Kristoff avrebbe tanto voluto dirle che non si era mai sentito a casa quanto lì fra quelle quattro pareti. E che non si era mai sentito parte di una famiglia quanto in mezzo a loro, i Faber. E invece le disse: «Devi convincerti che non sono uno di loro».
«Ma non sei neanche uno di noi», obiettò Elena. Poi uscì dal laboratorio ed entrò in casa.
Quella sera, quando il buio dell’inverno avvolse il cortile, Kristoff si mise sulla porta del laboratorio a osservare il tremolio di due piccole candele oltre la finestra della cucina.
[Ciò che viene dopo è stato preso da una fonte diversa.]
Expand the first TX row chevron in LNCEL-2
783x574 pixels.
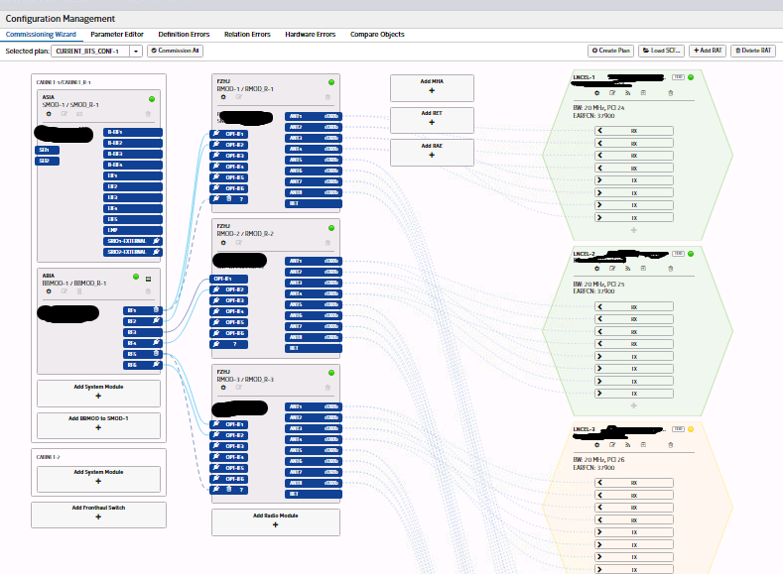pos(600,357)
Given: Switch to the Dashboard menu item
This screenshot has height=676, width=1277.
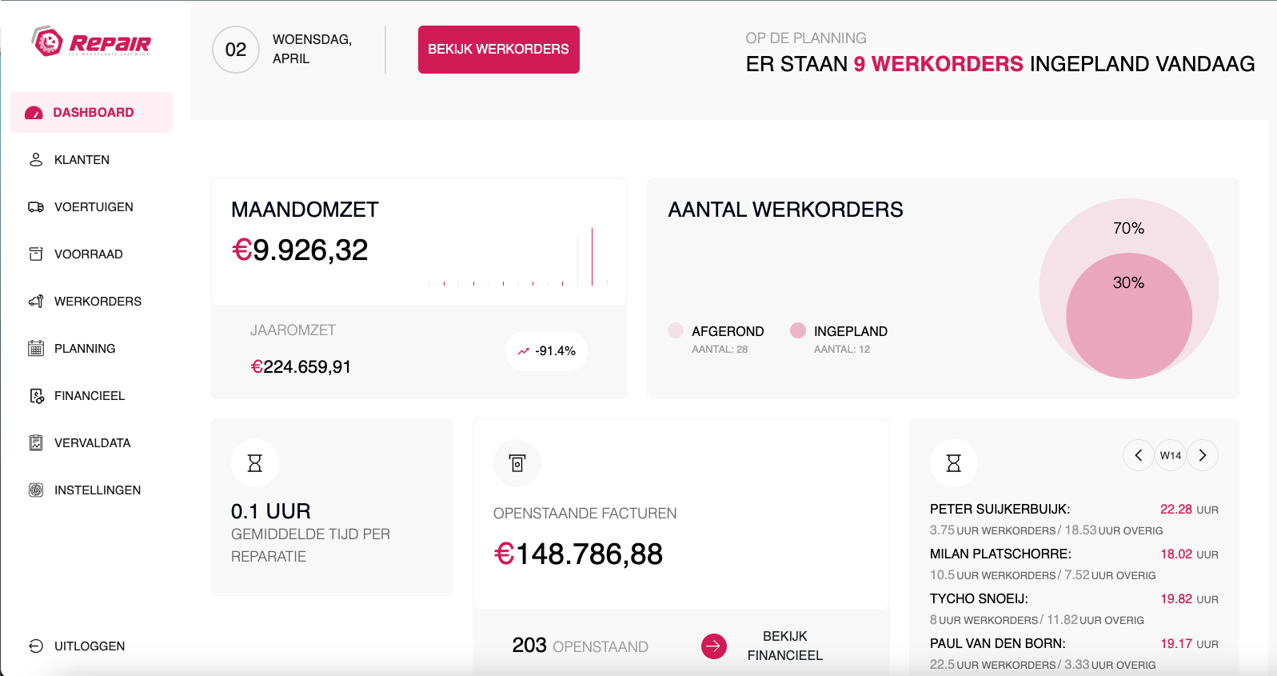Looking at the screenshot, I should point(93,113).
Si trattenne nel laboratorio fino a tardi, cercando di riprodurre sul metallo il bozzetto della cattedrale di Santo Stefano, ma Elena aveva ragione. Quel disegno aveva un’infinità di linee sottili e lui non riusciva a imporre al bulino la precisione che avrebbe voluto. Dopo qualche ora, vinto dalla frustrazione, ci rinunciò e tornò in casa.
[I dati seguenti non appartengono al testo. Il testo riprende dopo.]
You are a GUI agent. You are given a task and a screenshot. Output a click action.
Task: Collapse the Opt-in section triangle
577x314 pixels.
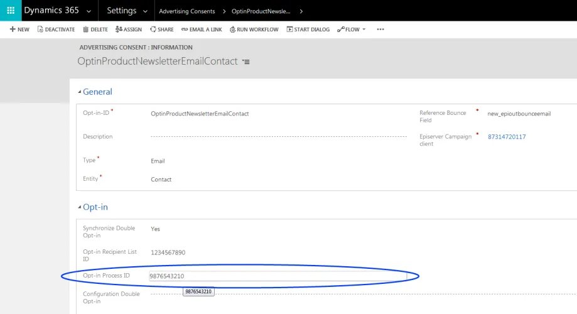coord(80,207)
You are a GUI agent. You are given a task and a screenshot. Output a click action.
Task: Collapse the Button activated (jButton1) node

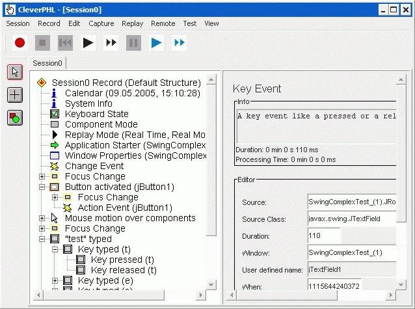coord(42,187)
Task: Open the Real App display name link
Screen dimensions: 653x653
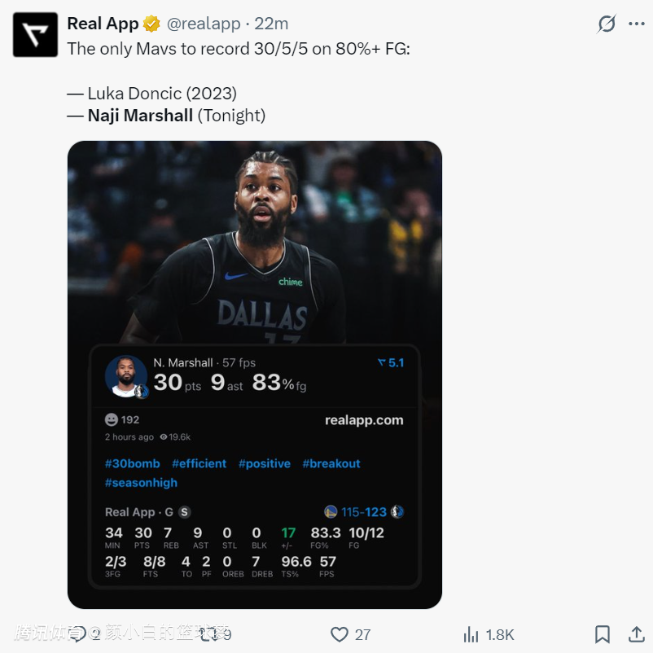Action: (103, 24)
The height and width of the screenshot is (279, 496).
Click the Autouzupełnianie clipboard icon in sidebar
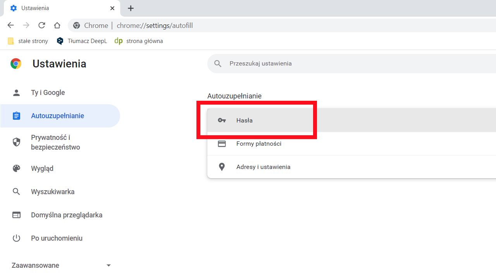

Elena gli aveva lasciato del pane in cucina: non la challah, perché in quel periodo le uova scarseggiavano ed erano troppo costose, ma un misero surrogato, un pane integrale asciutto e non lievitato che aveva cotto al mattino. Però gliene aveva lasciato un po’ su un piatto, una piccola offerta di pace. Kristoff prese il piatto dal bancone, spalmò sul pane un velo di marmellata di albicocche, che erano ormai costretti a razionare, e lo portò in sala da pranzo. Mise un altro ciocco sul fuoco per ravvivarlo, si guardò intorno e sbirciò sotto il tavolo per accertarsi che Elena non fosse a portata d’orecchi. Ma non la vide.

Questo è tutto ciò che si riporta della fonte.